The Unicode Standard is the universal character encoding standard used for representation of text for computer processing. It is fully compatible with the International Standard ISO/IEC 10646-1:1999, and contains all the same characters and encoding points as ISO/IEC 10646. The Unicode Standard provides additional information about the characters and their use. Any implementation that conforms to Unicode also conforms to ISO/IEC 10646.

Unicode provides a consistent way of encoding multilingual plain text and brings order to a chaotic state of affairs that has made it difficult to exchange text files internationally. Computer users who deal with multilingual text, business people, linguists, researchers, scientists, and others, find that the Unicode Standard greatly simplifies their work. Mathematicians and technicians, who regularly use mathematical symbols and other technical characters, also find the Unicode Standard valuable.

The design of Unicode is based on the simplicity and consistency of ASCII, but goes beyond ASCII's limited ability to encode only the Latin alphabet. The Unicode Standard provides the capacity to encode all of the characters used for the written languages of the world. It uses a 16-bit encoding that provides code points for more than 65,000 characters. To keep character coding simple and efficient, the Unicode Standard assigns each character a unique 16-bit value, and does not use complex modes or escape codes.
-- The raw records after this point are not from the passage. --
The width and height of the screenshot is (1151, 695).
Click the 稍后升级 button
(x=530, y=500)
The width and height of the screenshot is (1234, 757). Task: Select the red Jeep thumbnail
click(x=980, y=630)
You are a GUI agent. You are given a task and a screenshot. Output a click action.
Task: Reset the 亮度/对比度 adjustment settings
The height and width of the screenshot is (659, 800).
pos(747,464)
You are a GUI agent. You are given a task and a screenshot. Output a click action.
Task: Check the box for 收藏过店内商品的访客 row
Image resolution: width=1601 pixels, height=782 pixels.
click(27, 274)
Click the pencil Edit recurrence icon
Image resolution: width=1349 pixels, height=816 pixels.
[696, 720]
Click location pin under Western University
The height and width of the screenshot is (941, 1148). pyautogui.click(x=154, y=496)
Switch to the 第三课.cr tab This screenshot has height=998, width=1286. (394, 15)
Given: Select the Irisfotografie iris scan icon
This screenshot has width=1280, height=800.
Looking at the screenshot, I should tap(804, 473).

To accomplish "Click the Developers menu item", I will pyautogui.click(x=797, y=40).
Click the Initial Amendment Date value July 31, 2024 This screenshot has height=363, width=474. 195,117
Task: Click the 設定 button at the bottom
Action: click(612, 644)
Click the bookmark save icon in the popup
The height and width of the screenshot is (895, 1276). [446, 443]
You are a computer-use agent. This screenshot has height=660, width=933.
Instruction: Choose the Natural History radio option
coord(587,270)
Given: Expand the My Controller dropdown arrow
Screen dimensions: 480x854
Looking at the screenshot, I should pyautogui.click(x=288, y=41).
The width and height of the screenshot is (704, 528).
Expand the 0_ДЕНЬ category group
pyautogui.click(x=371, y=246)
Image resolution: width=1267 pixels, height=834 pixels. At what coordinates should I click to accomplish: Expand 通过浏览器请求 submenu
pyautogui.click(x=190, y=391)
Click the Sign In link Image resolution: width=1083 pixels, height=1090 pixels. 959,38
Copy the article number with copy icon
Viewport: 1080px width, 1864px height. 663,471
While 65,000 characters are sufficient for encoding most of the many thousands of characters used in major languages of the world, the Unicode standard and ISO 10646 provide an extension mechanism called UTF-16 that allows for encoding as many as a million more characters, without use of escape codes. This is sufficient for all known character encoding requirements, including full coverage of all historic scripts of the world.UTF-16 allows exactly 16 x 65536 additional code points and still uses the two byte entities to represent characters. However those 16 x 65536 characters require two two byte entities (for a total of four bytes) per each character. For more details on the UTF-16, refer to section C.3 of "The Unicode Standard, Version 2.0" from Unicode Consortium, or Annex C of ISO/IEC 10646-1:1999, Information Technology--Universal Multiple-Octet Coded Character Set (UCS) - Part 1: Architecture and Basic Multilingual Plane.